Write each line out exactly, from the one containing "The image size is (821, 520)." through the final line of the data, and keep pictures out of the copy.

·····

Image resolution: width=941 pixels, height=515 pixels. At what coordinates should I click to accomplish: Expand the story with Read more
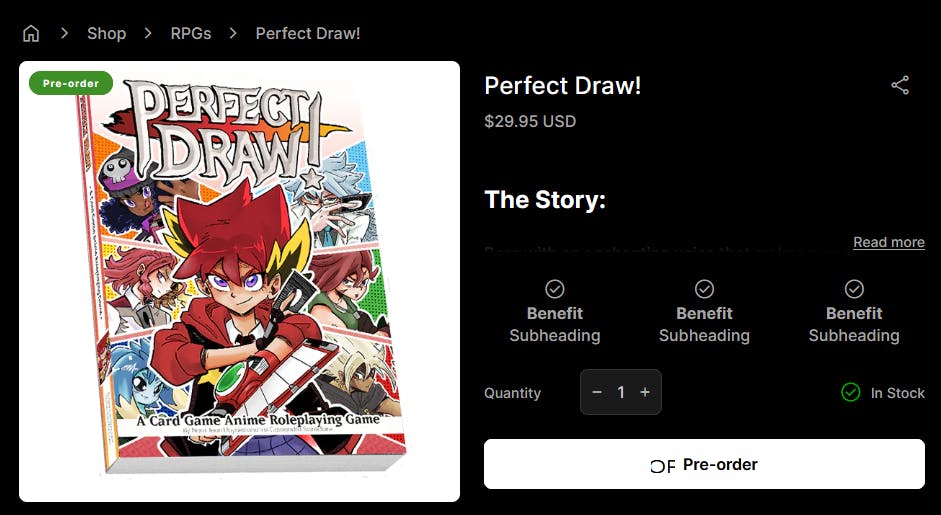tap(888, 242)
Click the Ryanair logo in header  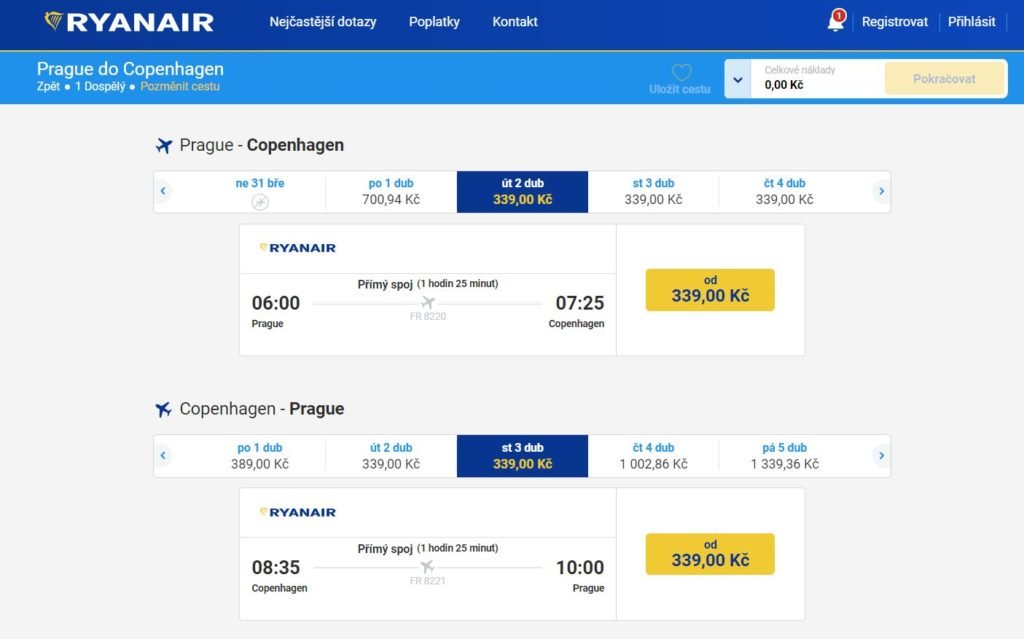[x=129, y=22]
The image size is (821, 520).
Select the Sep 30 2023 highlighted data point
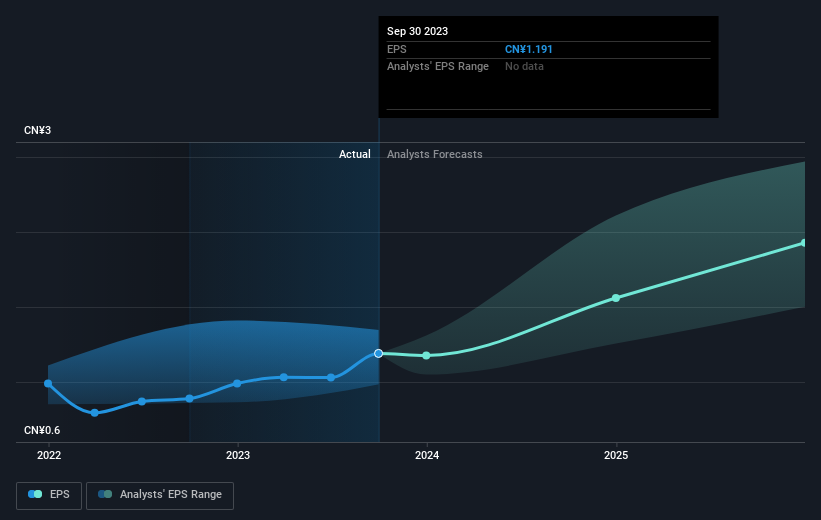pos(379,353)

·····

_REPLY:_
The image size is (821, 520).
Select the Sep 30 2023 highlighted data point
pos(379,353)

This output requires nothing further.